Admittedly, Edgar Allan Poe’s The Fall of the House of Usher isn’t, strictly speaking, a crime story. But it does take place in a creepy sort of house. And it’s my blog. In the story, an unnamed narrator visits his friend Roderick Usher, and Usher’s sister Madeleine. Both of the Ushers are suffering from anxiety and other mental/emotional disorders, and that makes the visit unsettling.  What makes it more so is the house itself. It’s foreboding and not kept in good repair. That, too, adds to the suspense in the novel. When unsettling things begin to happen, the house seems to take on an eerie personality of its own. Things build up, and by the time the story ends, tragedy has happened. In this case, Poe used the house to build suspense and tension, and he was successful.

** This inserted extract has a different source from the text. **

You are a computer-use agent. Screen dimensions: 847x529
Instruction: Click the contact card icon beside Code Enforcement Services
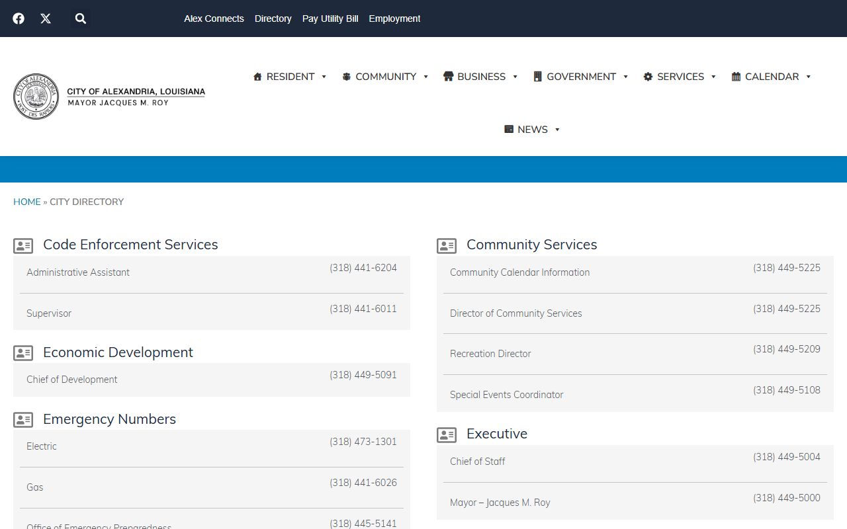click(23, 246)
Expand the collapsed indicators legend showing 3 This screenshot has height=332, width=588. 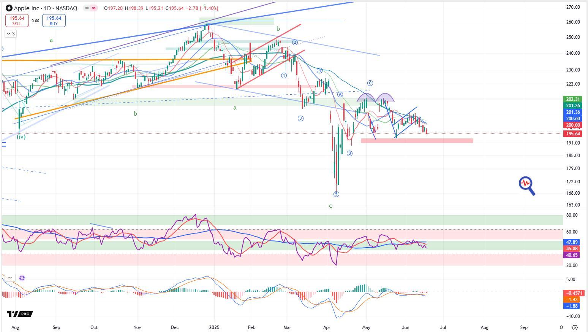pyautogui.click(x=11, y=34)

In Arthur Conan Doyle’s The Adventure of the Speckled Band, Sherlock Holmes is visited by Helen Stoner, who has a strange story to tell. She lives in a manor called Stoke Moran with her stepfather, Grimesby Roylott. Two years earlier, Helen’s sister Julia died mysteriously, and now Helen is afraid a similar fate awaits her. She’s been hearing the same strange noises that Julia described just before she died, and she’s terrified that she’s about to be killed. Holmes takes the case and travels with Dr. Watson to Stoke Moran to investigate. The house is much in need of repair, and although some work has been done on it, it’s poorly kept, and in some places, decrepit. It’s eerie, too, especially as night falls. Still, Holmes is not a fanciful person, and he and Watson settle in for the night. It’s an unpleasant, worn-out sort of house with an unpleasant personality of its own, but it doesn’t keep Holmes from finding out what threatens Helen Stoner.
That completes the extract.